THE RECORDS Block Start
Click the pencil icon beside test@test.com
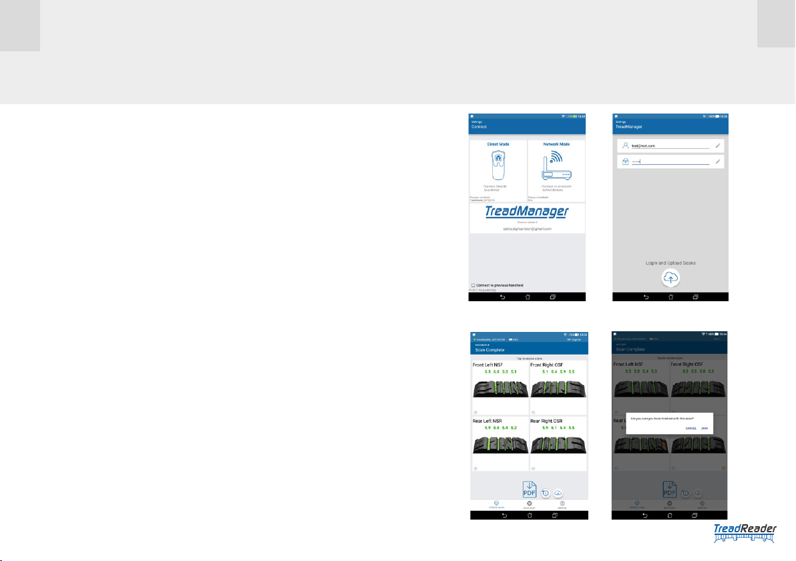The image size is (796, 561). (717, 145)
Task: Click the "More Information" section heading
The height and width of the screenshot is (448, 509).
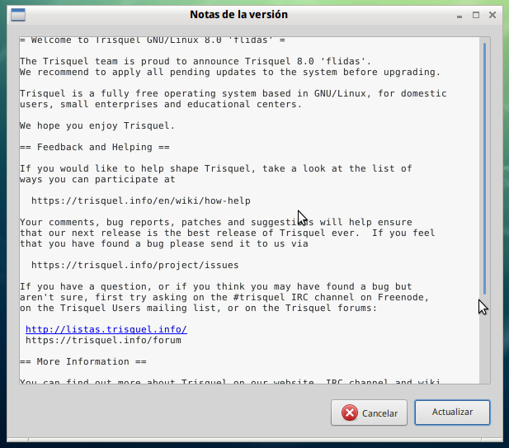Action: 83,361
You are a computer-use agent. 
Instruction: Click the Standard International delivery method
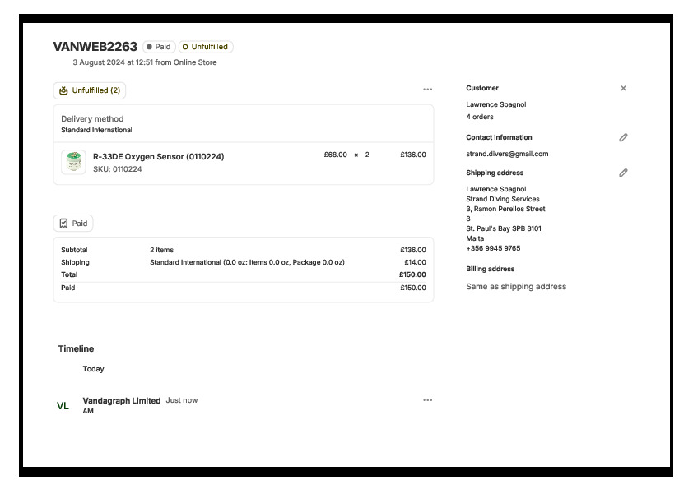(96, 130)
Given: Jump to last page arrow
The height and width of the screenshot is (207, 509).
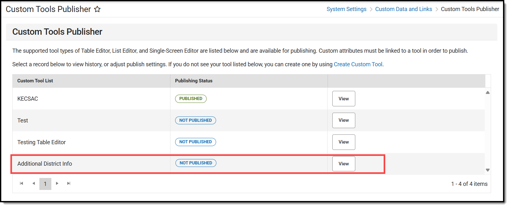Looking at the screenshot, I should click(x=69, y=183).
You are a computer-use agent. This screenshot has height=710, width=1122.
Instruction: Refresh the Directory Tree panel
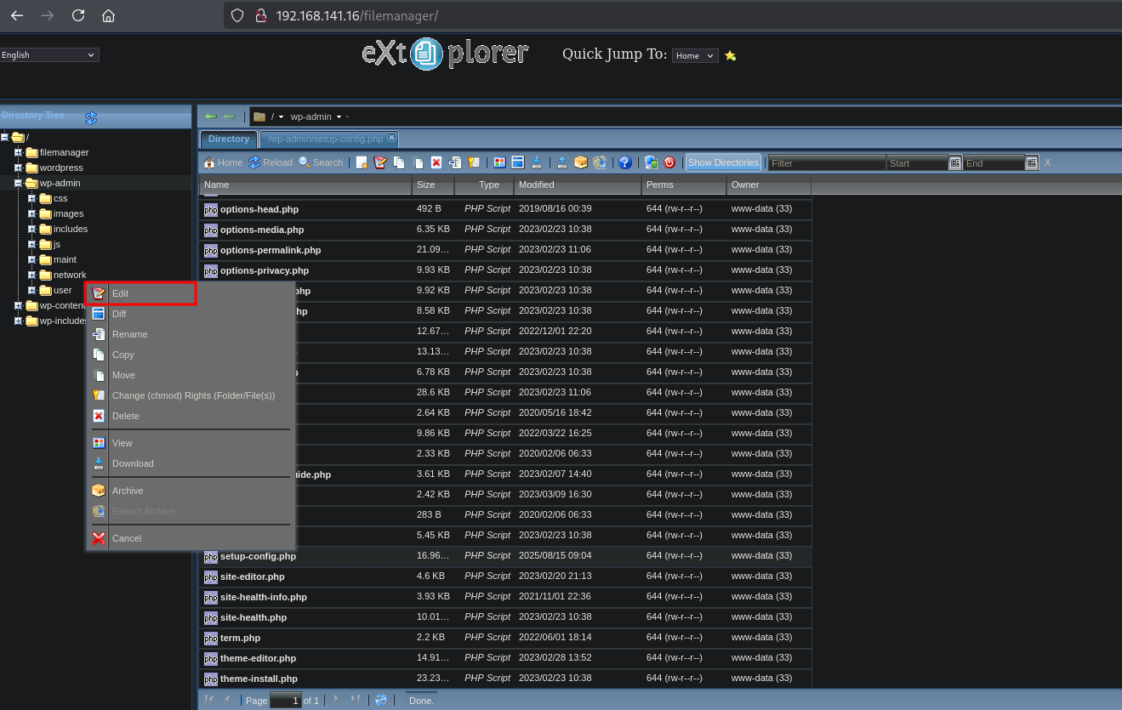pos(91,118)
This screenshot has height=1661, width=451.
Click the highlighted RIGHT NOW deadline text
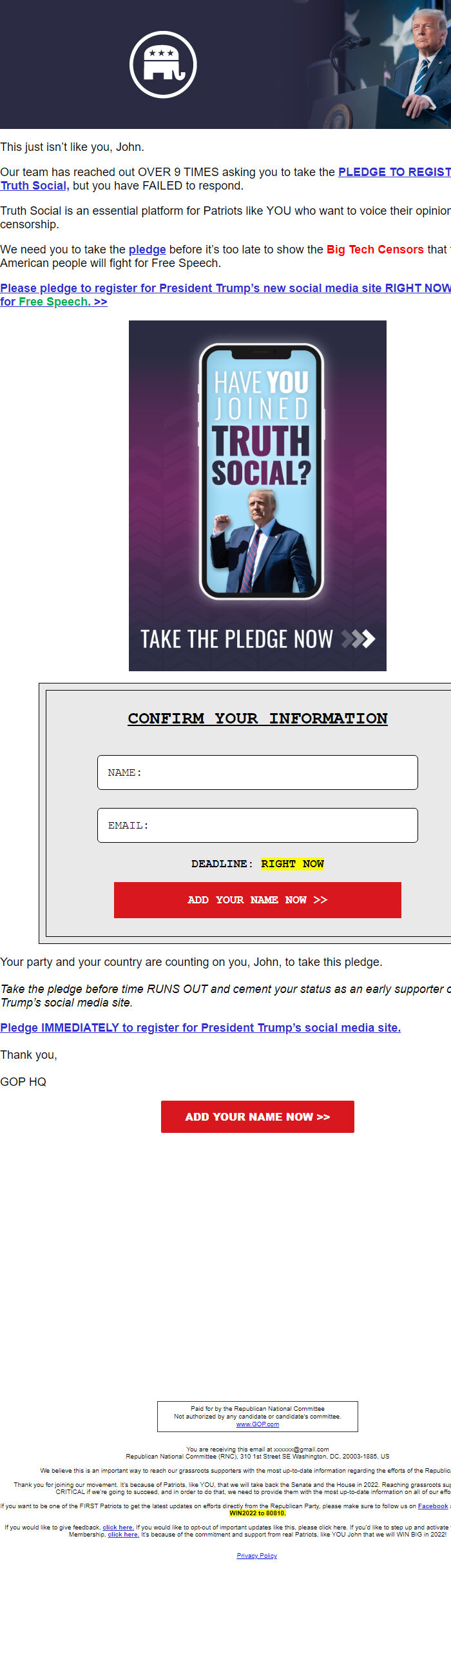point(291,863)
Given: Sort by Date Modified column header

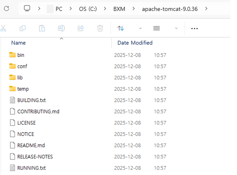Looking at the screenshot, I should (x=135, y=43).
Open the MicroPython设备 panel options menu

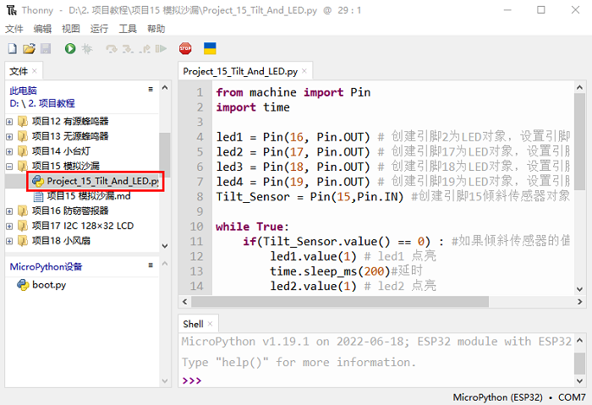[151, 265]
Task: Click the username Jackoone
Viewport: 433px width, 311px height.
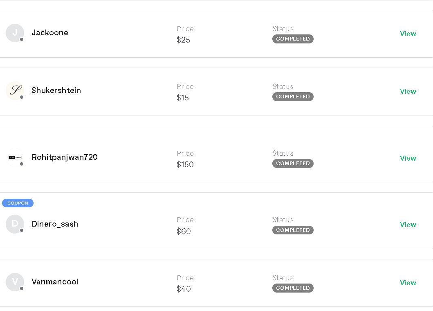Action: [50, 33]
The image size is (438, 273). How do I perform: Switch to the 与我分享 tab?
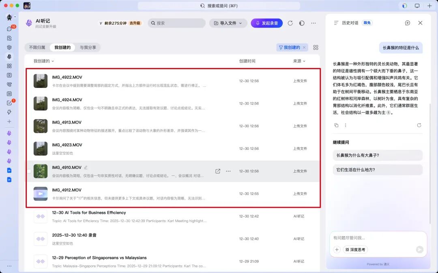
THE RECORDS Block End
PROBLEM DETAILS
Repeat all of the material above exactly, leaving out pictures.

ANSWER BOX
Click the pencil icon beside test@test.com
The image size is (796, 561). (717, 145)
Task: Click the "More Information" section heading
The height and width of the screenshot is (448, 509).
Action: 83,361
You are a computer-use agent. 
Instruction: Click the Standard International delivery method
(96, 130)
Given: Jump to last page arrow
The height and width of the screenshot is (207, 509).
Looking at the screenshot, I should click(x=69, y=183).
You are a computer-use agent. This screenshot has height=710, width=1122.
Instruction: Refresh the Directory Tree panel
pos(91,118)
This screenshot has height=1661, width=451.
Click the highlighted RIGHT NOW deadline text
point(291,863)
Given: Sort by Date Modified column header

Looking at the screenshot, I should (x=135, y=43).
Open the MicroPython设备 panel options menu

[151, 265]
Task: Click the username Jackoone
Viewport: 433px width, 311px height.
Action: [50, 33]
The image size is (438, 273). How do I perform: Switch to the 与我分享 tab?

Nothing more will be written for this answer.